Creatively captivating from the outset for repeatedly shifting gears and presenting cinematic intrigue, Forrest Wentzel’s new album blends genres and artistic details in a vastly unique manner. In other words, it mixes things up, breaks them down, rebuilds them, gets conceptual, personal, quirky – and all of this happens An Awful Lot.
From fragments of jazz to distorted guitars, industrial rhythms, melodic progressions to simple rhythmic outbursts, the project proves as colourful and topically vast as its artwork implies.
Intro alone lays bare the possible complexity of the journey ahead, but in no way does it prepare you.
“I know there’s an awful lot of songs already been sung, I know there’s an awful lot of plans already went wrong…”
After the vocal outline offered by the title-track, Pen to Paper delves into sci-fi-synth depths and dance rhythms, with breathy and delicate vocals that contrast the electronic production with the bare-mortar implications of writing a letter by hand.
Briefly the song is about fan-mail, appreciation for an artist, this particular artist, no less. Soon we realise the self-doubt aspect, the unexpected depths, and these traits ultimately run throughout the album. A quirky and contemplative hit of insight to pave the way.
Transported continues the journey into emotional awareness and the human mind with a piano-piece and diary-style outpouring as our singer fearlessly displays vulnerability and openness on the path towards intimacy. Uplifting in its movement from melancholy to brightness.
My Night Sky feels more trip-hop-like with its spoken fragments of yesteryear and the simple piano score and melody; another side to the creative.

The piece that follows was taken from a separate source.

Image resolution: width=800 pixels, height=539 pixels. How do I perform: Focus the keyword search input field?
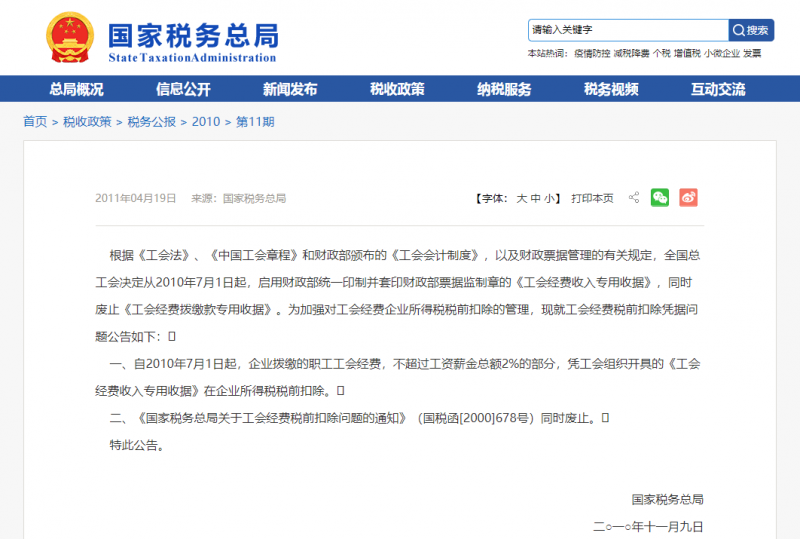click(x=627, y=30)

Jamestown afterwards is a melodic highlight, rhythmic and spacious but with a slightly warped, still hooky vocal line of brightness and intrigue. Fuzzy production and those ever-evolving Wentzel calling cards help keep the track engaging whilst maintaining the crucial threads of recognisability. Joyful yet uncertain, likeable and anthemic at one moment – heavy and provocative at the next.
Small Talk reverts back to the questioning nature of earlier and the spacious, minimal arrangement that prompts deeper consideration of the ideas.
Later on, Lucky closes down the ten-track project with retro synths and whispered vocals that again lean between lostness and acceptance. Naturally an anthem-like finishing piece, repeating certain lyrical phrases as the music and energy build – an easy highlight and well-placed in luring you back in at the last hurdle.
Loaded with imagery and reflective sentiments, the project is deeply human and encapsulates much of the natural world at the same time. Forrest Wentzel showcases self-awareness and deeply considerate humanity throughout, veering between the search for self, for joy, and the need to understand the realities of the world and the many people within it.
A fascinating, subtly beautiful album, with a defiant level of identity about it.